We had long-known that Project Scarlett was coming, of course – Xbox’s Phil Spencer said that a next-gen console was in development a year ago. And we still think it’ll probably just be called Xbox Two when it launches. But while we’d long suspected that it would be a high-end console to go tete-a-tete with Sony’s PlayStation 5, it was a relief when the specs revealed by Spencer on stage at E3 2019 didn’t disappoint – indeed Microsoft is talking about headline figures of around a 4x uplift in performance.

It also revealed that under-the-hood the PS5 and Xbox Two won’t be spectacularly different. We got a slightly earlier taste of PlayStation 5 in a carefully-placed and curated April article on Wired which detailed just enough of the console’s specs to whet the appetite.
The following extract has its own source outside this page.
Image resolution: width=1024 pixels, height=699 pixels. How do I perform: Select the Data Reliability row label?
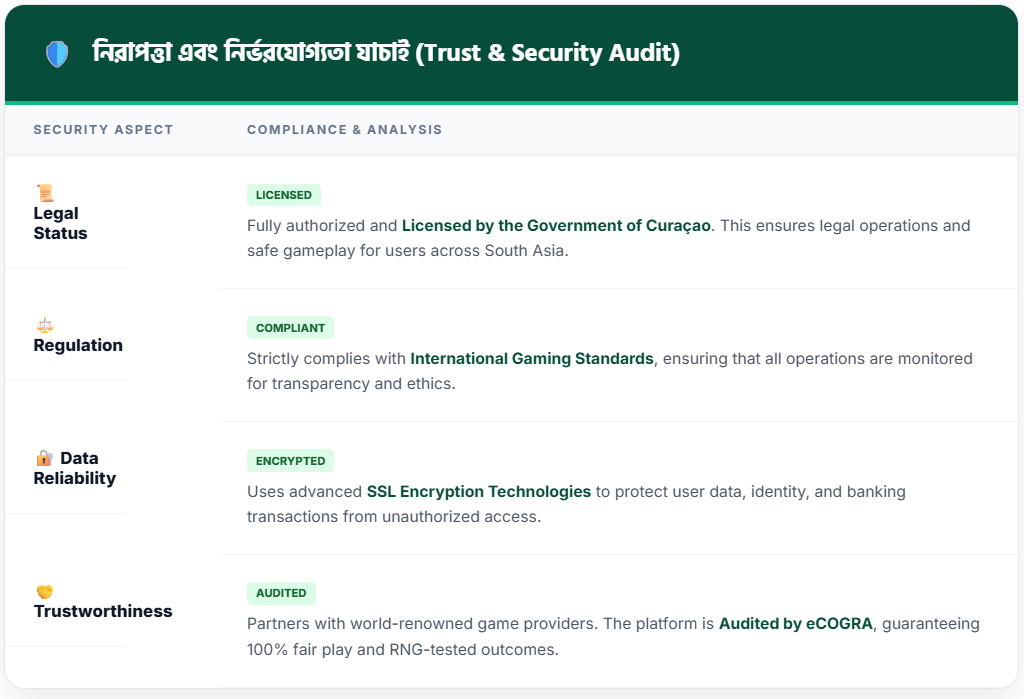pyautogui.click(x=75, y=468)
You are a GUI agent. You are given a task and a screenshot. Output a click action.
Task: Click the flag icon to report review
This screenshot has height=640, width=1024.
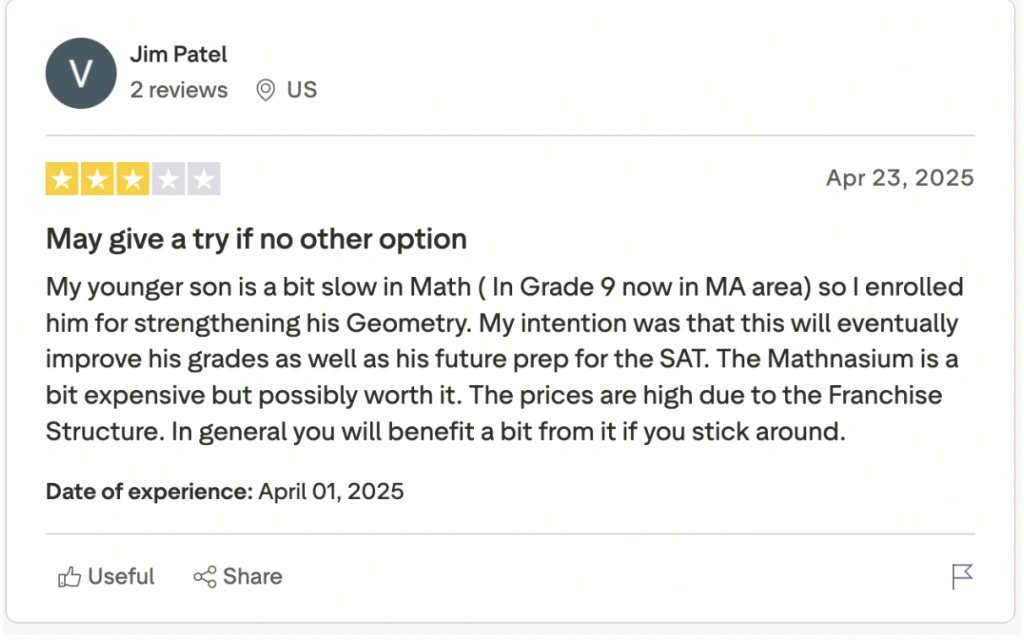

AMD is a big winner here – it has long powered consoles, of course, but both next-gen consoles will have custom processors based on the latest Zen 2 microarchitecture using the 7nm production process. Sony went as far to say that it’ll be an eight core chip inside the PS5 and we’d be surprised if the Xbox hardware is drastically different.

Both consoles will also have custom Navi-based AMD graphics – the RX 5700 series PC cards were announced by the company recently. Interestingly, the Navi graphics in the next-gen consoles will support ray-tracing while AMD’s currently-announced PC cards don’t, although future cards will.

We’ve already seen ray tracing emerge on the PC with Nvidia’s RTX graphics and games like Battlefield V. 

Both console makers have mentioned frame rates of up-to 120hz, but as display expert John Archer points out in an article on Forbes, this needs the latest HDMI 2.1 standard, which few TVs have currently.

There has also been some talk of resolutions on the new consoles reaching 8K in the future, but while 8K TVs are available in small numbers at present mass adoption of 8K is several years off, partly because of the bandwidth required to shuffle the footage around. We’re not even at a stage where 4K is widespread for many consumers, after all. 

We also know that the next-gen will include backwards compatibility with accessories - that’s not unexpected, of course, and many will be glad to have it confirmed that devices like PSVR will work with PS5 and current Xbox controllers will work with Project Scarlett. 

Both new consoles will have SSD drives as you’d expect from modern hardware, although how big the drive is will probably depend on how expensive drives are at the time of manufacturing. While 2TB is desirable, it might be that some versions of the consoles remain at 1TB at launch even though it’s not uncommon for games to take up somewhere in the region of 80-100GB of space a pop. The capacity chosen could be a decision that’s taken well into next year depending on cost - and the state of play with game streaming services like xCloud.

One reason for this is that both consoles will have a disc drive, although we’re not sure if Sony will join Xbox in offering Ultra HD Blu-ray support.

After all, UHDBD is not exactly proving a stellar format as most of us would prefer to subscribe to Netflix for two or three months over buying a single disc. previously thought that the Xbox One S All-Digital Edition would be a forerunner to the next-gen, but it appears not. Although, of course, that’s not to say there won’t be an All-Digital Edition of Scarlett at some point, too.

And we’re also led to believe that there will be two Xbox replacements - Lockheart for the Xbox One S and Anaconda to succeed the Xbox One X. While both consoles are unlikely to debut at the same time (with Anaconda probably later), it’s possible that they will have quite different levels of equipment, potentially in terms of storage and graphics capability.

But whatever ends up emerging from Sony and Microsoft at the tail end of next year, we know for sure that it’ll be exciting times.